One of his earliest significant gigs was an 18-month stay with Art Farmer and Benny Golson’s Jazztet. After the Jazztet disbanded, Mabern worked with Jimmy Forrest, Lionel Hampton, Donald Byrd and did a brief stint with Miles Davis in 1963. He worked with J.J. Johnson (1963-65), Lee Morgan(1965) and Hank Mobley- recording the album, Dippin’. Sonny Rollins, Freddie Hubbard, Joe Williams (1966-67) Mabern also played in a quartet with guitarist Wes Montgomery. Decades later Mabern praised the joyous quality of Montgomery’s playing and personality and told an interviewer:
The music was challenging. He’d just start playing. He’d say “Mabern, play this with me.” Now, if he had a specific thing he wanted me to play, like say maybe he wanted me to play a figure with him in unison, ok, and I’d pick it right up because of the fact that I’m self taught, always had to use my ears anyway… Then there’d be times when he’d say, “Mabern, you play this with me,” and it might be the harmony part to what he’s playing…whatever way, it was always a challenge. He always said, “Mabern, you’re a bad cat.” And I’d say, “Oh, I’m just trying to keep up with you.”
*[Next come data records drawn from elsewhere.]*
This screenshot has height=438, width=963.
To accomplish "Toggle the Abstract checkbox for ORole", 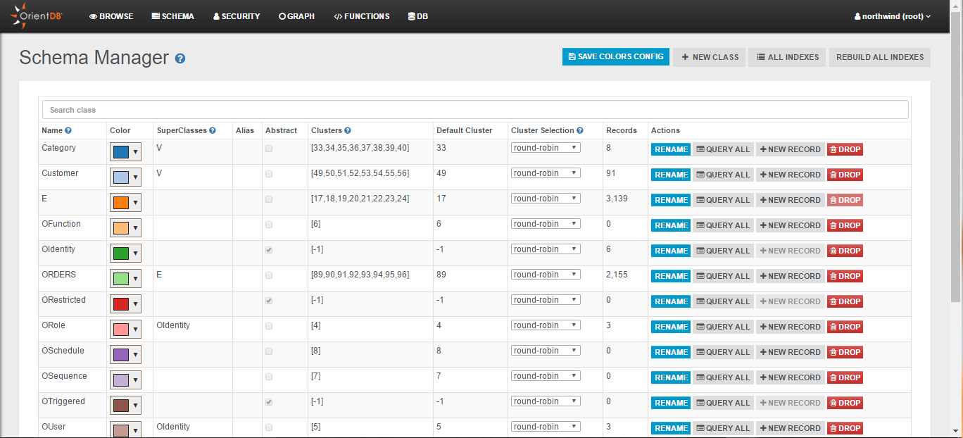I will click(x=269, y=326).
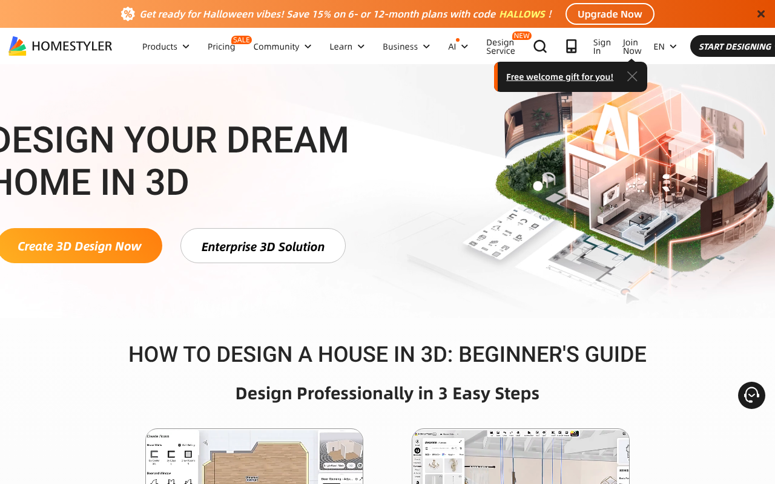Click the Upgrade Now button
Screen dimensions: 775x484
(x=610, y=14)
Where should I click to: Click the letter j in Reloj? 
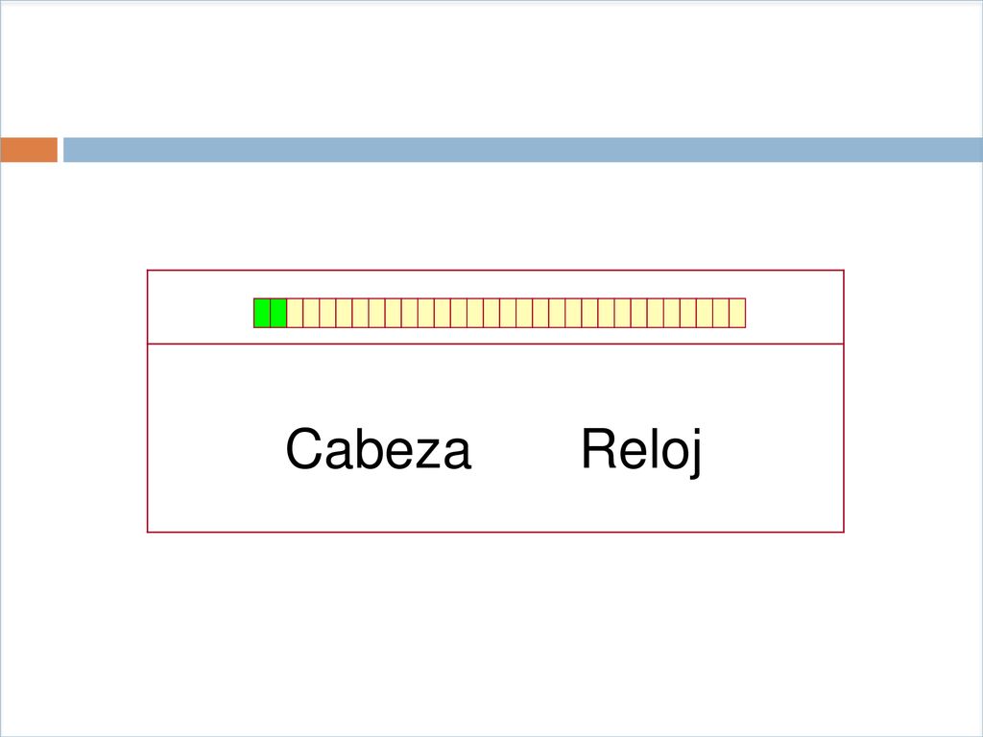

Between 1968-70, Mabern led four albums for Prestige, the first being A Few Miles From Memphis with a lineup that featured two saxophonists, one of them fellow Memphis native George Coleman. As the 1970s began, Harold Mabern became a key member of Lee Morgan’s working group and appeared on several live and studio recordings made by the trumpeter before his death in 1972.
In 1971, he played on Stanley Turrentine’s The Sugar Man and Don’t Mess With Mr. T. album in 1973. In 1972 he recorded with Stanley Cowell’s Piano Choir.
In more recent years, he has toured and recorded extensively with his former William Paterson University student, the tenor saxophonist Eric Alexander. To date, Mabern and Alexander have appeared on over twenty CDs together. A longtime faculty member at William Paterson University since 1981, Mabern is also a frequent instructor at the Stanford Jazz Workshop.
Harold Mabern has recorded as a leader for DIW/Columbia and Sackville and toured with the Contemporary Piano Ensemble (1993-1995).